Later, Yu-En Yen returned to Xinshe Tribe and, with her husband, visited tribal elders such as Abi, Ibay, and Ayok. They attempted to retrieve the traditional banana fiber weaving techniques from the childhood memories of the elders. Initially, Yu-En Yen learned from Ibay various techniques, including how to operate a ground loom. In 2005, they established the "Xinshe Banana Fiber Workshop." According to Yu-En Yen, at the beginning of their journey to revive the traditional craft, no one was weaving banana fiber fabric. They relied on the memories of the tribe's elders, who had seen their grandmothers weaving banana fiber, and started experimenting based on their descriptions. After multiple failures, they finally achieved results. Since the traditional loom frame was lost, they inserted four pillars directly into the ground to set up a new loom.

Yu-En Yen is conducts the entire process of Kavalan banana fiber weaving and is familiar with the indigenous terminologies regarding tools and techniques. Before harvesting banana trees, extracting banana sheaths, scraping banana fibers, and weaving, she performs the ritual of paspaw (offering) to seek ancestral blessings.
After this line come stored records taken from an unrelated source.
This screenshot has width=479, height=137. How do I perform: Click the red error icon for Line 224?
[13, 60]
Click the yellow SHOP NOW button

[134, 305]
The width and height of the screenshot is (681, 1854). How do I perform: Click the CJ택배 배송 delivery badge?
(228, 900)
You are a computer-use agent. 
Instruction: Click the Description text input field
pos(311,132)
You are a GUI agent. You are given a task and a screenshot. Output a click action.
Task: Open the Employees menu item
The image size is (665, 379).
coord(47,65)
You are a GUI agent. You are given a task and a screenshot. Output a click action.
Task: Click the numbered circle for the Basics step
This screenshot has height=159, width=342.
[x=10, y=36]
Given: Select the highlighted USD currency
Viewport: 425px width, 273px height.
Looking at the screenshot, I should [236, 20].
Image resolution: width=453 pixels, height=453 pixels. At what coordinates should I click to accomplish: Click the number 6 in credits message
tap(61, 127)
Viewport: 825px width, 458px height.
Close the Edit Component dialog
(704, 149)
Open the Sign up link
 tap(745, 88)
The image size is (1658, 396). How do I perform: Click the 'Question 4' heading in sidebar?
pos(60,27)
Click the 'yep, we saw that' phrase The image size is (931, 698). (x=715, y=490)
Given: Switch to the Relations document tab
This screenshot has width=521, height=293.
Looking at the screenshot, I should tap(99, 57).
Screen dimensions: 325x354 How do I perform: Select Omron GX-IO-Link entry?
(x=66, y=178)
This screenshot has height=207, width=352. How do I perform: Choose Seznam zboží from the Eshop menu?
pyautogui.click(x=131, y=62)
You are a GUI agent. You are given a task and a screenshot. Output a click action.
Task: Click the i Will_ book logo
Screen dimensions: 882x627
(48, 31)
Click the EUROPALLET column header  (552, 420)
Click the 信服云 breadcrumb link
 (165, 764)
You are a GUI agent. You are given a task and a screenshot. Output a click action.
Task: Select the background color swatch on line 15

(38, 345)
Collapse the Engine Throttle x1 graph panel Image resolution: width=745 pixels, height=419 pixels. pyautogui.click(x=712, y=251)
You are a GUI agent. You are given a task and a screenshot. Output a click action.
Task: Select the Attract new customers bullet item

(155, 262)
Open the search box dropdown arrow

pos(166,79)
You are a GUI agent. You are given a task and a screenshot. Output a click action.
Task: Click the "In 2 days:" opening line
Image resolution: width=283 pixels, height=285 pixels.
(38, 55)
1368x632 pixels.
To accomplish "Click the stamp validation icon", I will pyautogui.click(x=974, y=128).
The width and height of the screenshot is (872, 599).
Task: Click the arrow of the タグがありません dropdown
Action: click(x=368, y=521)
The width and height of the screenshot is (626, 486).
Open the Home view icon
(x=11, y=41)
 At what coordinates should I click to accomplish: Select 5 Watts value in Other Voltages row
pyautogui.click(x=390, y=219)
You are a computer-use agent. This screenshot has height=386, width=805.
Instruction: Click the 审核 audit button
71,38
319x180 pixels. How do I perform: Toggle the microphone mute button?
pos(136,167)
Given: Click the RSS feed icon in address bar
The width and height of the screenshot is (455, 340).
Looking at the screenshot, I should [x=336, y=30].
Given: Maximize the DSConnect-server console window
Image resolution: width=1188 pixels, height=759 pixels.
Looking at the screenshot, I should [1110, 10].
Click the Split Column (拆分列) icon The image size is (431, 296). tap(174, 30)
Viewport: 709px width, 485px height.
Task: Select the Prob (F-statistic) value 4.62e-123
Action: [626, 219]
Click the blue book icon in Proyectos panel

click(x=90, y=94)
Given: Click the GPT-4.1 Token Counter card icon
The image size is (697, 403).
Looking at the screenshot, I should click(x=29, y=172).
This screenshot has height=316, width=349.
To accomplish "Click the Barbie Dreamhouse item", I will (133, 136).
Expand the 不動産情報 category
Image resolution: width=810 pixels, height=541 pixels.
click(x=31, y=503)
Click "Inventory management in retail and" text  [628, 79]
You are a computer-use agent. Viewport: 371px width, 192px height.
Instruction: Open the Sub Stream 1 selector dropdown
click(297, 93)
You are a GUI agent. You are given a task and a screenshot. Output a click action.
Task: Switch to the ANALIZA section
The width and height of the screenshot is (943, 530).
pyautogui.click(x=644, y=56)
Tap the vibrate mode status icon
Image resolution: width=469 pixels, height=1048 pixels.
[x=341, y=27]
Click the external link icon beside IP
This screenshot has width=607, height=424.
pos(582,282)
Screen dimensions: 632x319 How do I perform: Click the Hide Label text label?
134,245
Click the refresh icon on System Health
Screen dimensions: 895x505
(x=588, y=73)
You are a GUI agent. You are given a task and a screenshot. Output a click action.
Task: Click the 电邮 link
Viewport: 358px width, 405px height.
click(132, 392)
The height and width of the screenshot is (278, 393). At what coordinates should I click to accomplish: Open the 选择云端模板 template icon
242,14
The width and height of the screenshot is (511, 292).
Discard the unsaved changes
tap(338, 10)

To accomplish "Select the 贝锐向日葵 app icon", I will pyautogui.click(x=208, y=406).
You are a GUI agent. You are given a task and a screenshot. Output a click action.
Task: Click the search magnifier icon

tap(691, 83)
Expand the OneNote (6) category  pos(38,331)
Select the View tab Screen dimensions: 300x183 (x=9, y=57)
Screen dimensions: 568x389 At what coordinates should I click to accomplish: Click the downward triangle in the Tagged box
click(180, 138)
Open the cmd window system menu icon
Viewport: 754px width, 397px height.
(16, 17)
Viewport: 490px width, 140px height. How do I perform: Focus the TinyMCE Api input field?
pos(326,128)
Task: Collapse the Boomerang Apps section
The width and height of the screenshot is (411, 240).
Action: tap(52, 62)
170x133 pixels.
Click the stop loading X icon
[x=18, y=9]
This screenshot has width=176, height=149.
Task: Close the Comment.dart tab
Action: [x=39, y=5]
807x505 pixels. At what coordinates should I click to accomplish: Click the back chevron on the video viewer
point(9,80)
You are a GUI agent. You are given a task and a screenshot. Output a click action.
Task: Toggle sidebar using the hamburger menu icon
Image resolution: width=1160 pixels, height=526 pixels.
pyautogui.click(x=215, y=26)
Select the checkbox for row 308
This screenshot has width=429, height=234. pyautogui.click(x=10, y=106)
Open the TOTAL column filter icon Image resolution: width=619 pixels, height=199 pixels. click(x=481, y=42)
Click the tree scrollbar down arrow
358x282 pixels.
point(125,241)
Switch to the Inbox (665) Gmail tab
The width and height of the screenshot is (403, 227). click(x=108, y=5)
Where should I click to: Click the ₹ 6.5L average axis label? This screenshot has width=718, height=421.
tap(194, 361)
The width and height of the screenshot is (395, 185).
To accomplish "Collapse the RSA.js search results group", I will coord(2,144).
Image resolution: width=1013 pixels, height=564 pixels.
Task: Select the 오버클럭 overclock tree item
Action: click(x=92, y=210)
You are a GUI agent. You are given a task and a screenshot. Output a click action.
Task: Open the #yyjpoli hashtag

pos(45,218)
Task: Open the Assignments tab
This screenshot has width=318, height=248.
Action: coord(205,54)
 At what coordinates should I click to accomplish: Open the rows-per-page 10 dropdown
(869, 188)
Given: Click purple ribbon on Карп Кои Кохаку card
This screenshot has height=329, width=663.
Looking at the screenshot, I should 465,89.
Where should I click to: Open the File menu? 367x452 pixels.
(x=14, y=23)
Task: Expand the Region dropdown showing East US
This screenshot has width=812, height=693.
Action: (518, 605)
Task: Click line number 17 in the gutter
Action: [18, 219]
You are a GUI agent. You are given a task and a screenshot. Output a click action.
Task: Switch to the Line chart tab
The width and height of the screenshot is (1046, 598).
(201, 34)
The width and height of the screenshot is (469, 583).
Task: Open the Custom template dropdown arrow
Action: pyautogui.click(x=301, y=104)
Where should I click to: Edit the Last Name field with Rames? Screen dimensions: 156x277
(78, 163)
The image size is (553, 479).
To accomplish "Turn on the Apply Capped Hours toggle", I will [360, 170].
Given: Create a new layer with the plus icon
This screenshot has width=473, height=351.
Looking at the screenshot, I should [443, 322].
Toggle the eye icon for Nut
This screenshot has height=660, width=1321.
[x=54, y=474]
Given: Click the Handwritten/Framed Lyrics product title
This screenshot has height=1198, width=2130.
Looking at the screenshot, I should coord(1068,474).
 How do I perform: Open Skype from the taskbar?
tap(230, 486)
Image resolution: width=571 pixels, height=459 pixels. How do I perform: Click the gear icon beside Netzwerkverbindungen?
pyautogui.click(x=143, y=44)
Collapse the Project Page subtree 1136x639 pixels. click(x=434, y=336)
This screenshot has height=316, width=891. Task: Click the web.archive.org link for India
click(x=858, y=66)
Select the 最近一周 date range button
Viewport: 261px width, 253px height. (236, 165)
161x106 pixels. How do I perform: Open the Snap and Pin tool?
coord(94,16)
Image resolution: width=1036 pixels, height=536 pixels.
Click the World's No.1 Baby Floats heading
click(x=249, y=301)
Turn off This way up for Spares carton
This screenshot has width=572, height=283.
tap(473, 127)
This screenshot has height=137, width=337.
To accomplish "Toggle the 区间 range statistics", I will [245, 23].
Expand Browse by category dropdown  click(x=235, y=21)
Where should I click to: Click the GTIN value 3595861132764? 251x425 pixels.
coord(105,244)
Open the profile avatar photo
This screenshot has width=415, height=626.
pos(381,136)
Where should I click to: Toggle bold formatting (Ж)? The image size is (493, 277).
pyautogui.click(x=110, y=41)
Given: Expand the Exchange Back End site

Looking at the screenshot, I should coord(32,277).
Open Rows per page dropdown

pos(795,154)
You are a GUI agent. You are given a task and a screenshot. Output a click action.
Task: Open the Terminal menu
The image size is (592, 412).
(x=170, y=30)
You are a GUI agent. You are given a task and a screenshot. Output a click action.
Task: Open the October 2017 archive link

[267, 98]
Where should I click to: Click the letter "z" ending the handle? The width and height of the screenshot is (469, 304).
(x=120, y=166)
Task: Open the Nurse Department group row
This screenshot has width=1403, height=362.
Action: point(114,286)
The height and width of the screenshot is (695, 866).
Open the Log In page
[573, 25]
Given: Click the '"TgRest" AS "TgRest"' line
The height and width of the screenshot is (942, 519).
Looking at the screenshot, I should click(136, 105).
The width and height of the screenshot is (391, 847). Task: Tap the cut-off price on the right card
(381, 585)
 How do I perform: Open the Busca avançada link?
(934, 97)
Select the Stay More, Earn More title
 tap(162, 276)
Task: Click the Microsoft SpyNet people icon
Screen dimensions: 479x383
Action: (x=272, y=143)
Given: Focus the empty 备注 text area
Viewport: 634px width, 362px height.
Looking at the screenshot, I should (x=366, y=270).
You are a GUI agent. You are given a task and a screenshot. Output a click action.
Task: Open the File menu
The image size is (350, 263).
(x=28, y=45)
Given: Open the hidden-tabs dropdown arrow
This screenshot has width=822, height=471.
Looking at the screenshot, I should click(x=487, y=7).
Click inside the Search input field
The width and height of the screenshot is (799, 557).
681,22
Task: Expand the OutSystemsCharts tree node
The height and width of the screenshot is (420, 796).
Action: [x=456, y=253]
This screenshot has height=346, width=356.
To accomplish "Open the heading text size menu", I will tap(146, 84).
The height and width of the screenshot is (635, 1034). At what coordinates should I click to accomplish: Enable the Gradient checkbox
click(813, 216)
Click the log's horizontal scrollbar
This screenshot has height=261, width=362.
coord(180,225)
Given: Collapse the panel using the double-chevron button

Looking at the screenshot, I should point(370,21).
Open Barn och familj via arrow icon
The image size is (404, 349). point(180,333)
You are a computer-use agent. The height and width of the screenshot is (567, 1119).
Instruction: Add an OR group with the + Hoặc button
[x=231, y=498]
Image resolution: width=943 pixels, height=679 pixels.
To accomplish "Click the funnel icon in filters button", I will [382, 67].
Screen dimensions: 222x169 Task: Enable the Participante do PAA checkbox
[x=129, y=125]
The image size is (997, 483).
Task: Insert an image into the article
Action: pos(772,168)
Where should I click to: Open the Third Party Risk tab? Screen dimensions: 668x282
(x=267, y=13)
Yen was part of the team that designed the uniforms that Taiwanese athletes wore at the 2024 Olympics.

== Honors and awards ==
- May 2021  Recognized by the Ministry of Culture (Taiwan) as the preserver of important traditional crafts, commonly referred to as a "Living National Treasure."
- August 2021  Received the Indigenous Wisdom Elderly Award from the World Indigenous Nations Higher Education Consortium (WINHEC).